Just watching it on X Games, like everybody else. I saw guys like Tanner Foust and Kenny Brack, Travis Pastrana, obviously, and I thought it was a really cool format. The cars looked incredible. So I started researching it a little bit. The rest of the year I’m pretty busy, but there was a weekend where I didn’t have anything going on here, and I thought “man, it’d be fun to get out there to Munich and do it.”
I got in touch with Andreas, did a little testing with him, and was able to get everything together. We’ve got Royal Purple as a sponsor—those guys, I’m just getting to know them, and they’re racers, they’re very cool guys. It was just kind of a perfect storm, you know?
Most fans know you as a successful open-wheel driver, but your career has never been limited to just that. Do you have any experience driving multi-surface or off-road vehicles?
I’ve ridden motocross a lot, just for fun. I love dirtbikes. So I have a little experience jumping, and all of that, riding in dirt. But in terms of rally car, I’ve probably got about 40 minutes total seat time in testing—which is more than Scott Speed had, but not a lot. So I’ve got a lot to learn. I just come into this with a lot of enthusiasm, eyes wide open, and listening for any tips and looking for anything I can pick up to improve.
You’ve adapted to different forms of racing before, moving from open wheel racing to sports cars and now to rallycross. Is there a secret to switching from one discipline to another without spending too much time getting comfortable?
I think it’s just being very candid with the people you’re working with. If you’ve got questions, ask, and (I) don’t assume that anything I’ve done before is going to help me, necessarily. My goal is to just be really in tune with trying to pick up as many little things as I can and to piece it all together as quickly as possible, because the track time is very limited.
You’re no stranger to racing in prestigious events—you’ve been in the 12 Hours of Sebring and Indianapolis 500 just this year. Where does X Games rank on that scale, and how does it compare?

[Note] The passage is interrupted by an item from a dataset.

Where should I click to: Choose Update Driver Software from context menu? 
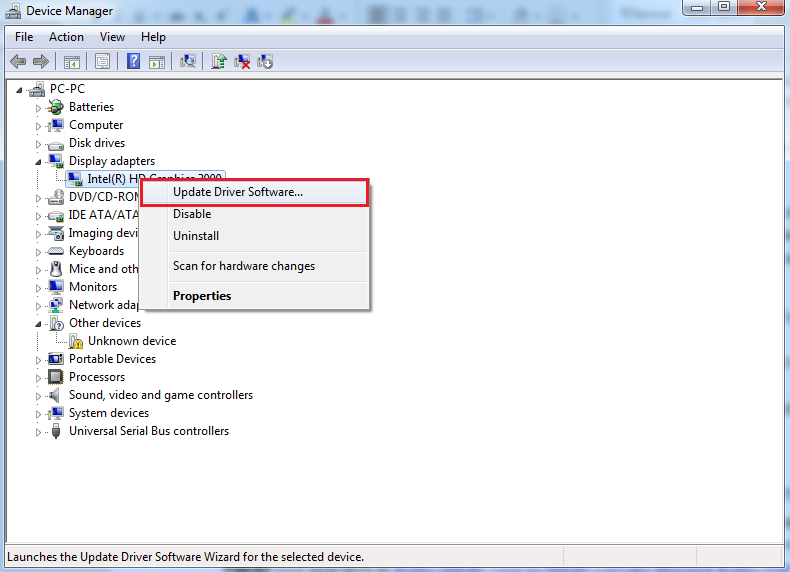point(237,192)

It’s just really cool! You think of X Games—obviously you think of rally cars, but since X Games has been around, you also think of Best Trick, or Step Up, or Speed and Style, or the halfpipe, or Tony Hawk, or whatever. I’ve got two boys who are ten and seven years old, so the highlight for me is being able to tell them that dad’s going to do X Games, because with a young audience, I think it counts for a lot. And it’s just—what a cool thing to be a part of.
If you would have told me 20 years ago that I would have been a part of X Games, I would have said “in what?” It’s great that rallycross has really become a main fixture of the series now.

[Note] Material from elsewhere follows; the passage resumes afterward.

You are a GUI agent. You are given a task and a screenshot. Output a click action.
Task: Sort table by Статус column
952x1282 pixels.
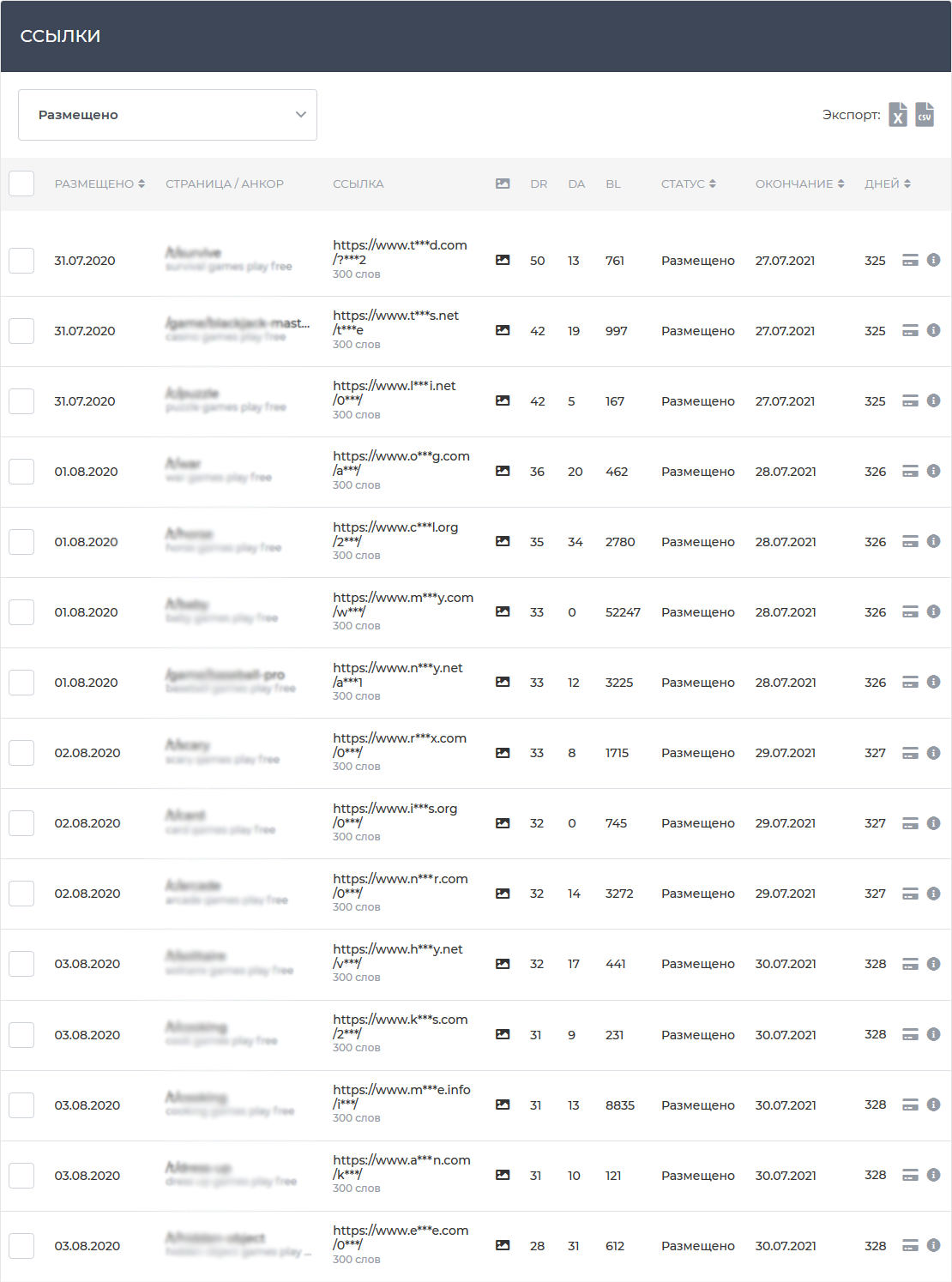pyautogui.click(x=688, y=184)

You mentioned that you’ve done some testing in advance of this weekend. What are some of your impressions about the cars?
I got a quick joyride in Vegas last year in one of the Supercars, one of the Fords—I think it was Deegan’s car. And I’ve had two chances to drive the GRC Lites car, which is the new feeder series and is really a fantastic car. I encourage anybody that’s even remotely interested in rallycross to go research GRC Lites and have a look. That gives me a lot of confidence, knowing that I at least spent some time in that car, feel reasonably comfortable with the dynamics, and now to come back and drive the Supercar again, I hope that helps a lot.
Do you have any sort of expectations for yourself in your first GRC event? And if all goes well, can we expect to see you back in the series sooner than later?
My expectation is, again, just to learn as quick as I can. Obviously I want to make the main event, but I think it’s going to be a challenge just when you look at the names, the experiences, and the credentials of the guys I’m racing with. But regardless of how it goes, I absolutely will be looking for further opportunities to come and race again.